▶ [How to complete this task] Write only the number of lines in the data that include the word "computer".
####################
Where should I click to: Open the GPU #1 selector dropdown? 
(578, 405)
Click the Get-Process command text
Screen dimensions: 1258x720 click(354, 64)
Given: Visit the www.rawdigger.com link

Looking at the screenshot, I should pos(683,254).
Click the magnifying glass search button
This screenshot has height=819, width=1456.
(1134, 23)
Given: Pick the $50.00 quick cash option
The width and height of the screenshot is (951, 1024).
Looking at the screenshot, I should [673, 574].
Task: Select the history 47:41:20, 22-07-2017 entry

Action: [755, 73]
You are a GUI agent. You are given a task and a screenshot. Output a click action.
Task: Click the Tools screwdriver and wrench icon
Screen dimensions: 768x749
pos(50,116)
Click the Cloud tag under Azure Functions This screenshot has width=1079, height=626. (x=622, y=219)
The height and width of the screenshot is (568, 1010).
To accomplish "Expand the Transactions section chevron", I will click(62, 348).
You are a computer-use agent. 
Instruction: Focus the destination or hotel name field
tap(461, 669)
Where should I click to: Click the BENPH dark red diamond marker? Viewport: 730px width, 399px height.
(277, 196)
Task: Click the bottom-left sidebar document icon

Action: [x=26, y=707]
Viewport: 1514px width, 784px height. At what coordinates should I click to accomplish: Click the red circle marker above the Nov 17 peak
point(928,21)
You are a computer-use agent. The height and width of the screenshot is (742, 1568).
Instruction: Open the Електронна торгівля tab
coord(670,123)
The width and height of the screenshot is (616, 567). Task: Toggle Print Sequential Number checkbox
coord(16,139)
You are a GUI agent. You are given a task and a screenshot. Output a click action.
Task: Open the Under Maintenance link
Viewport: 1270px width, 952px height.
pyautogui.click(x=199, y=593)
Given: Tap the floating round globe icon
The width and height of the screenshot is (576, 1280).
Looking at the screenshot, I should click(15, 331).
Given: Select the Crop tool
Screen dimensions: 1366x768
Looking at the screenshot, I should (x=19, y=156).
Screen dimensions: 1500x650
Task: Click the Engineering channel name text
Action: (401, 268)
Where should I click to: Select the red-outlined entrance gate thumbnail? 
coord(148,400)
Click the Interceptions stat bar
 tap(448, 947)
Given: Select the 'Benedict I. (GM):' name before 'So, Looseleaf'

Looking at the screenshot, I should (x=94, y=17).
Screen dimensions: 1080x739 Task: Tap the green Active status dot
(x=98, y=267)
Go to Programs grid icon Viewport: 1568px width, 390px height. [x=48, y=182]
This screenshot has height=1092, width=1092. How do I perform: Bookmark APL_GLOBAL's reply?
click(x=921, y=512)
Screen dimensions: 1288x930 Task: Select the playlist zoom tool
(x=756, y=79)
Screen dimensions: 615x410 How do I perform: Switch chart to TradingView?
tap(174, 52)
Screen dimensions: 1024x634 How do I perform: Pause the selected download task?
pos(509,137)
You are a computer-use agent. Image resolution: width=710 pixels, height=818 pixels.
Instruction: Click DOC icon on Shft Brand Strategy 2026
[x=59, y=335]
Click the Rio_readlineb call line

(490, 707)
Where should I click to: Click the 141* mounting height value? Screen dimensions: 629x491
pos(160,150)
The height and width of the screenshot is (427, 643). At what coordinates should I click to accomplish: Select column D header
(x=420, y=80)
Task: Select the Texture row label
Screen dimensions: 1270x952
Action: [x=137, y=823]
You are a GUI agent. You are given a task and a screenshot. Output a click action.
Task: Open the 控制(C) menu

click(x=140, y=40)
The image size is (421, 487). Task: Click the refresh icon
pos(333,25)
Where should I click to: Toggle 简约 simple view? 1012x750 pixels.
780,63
####################
▶ [Answer section] 3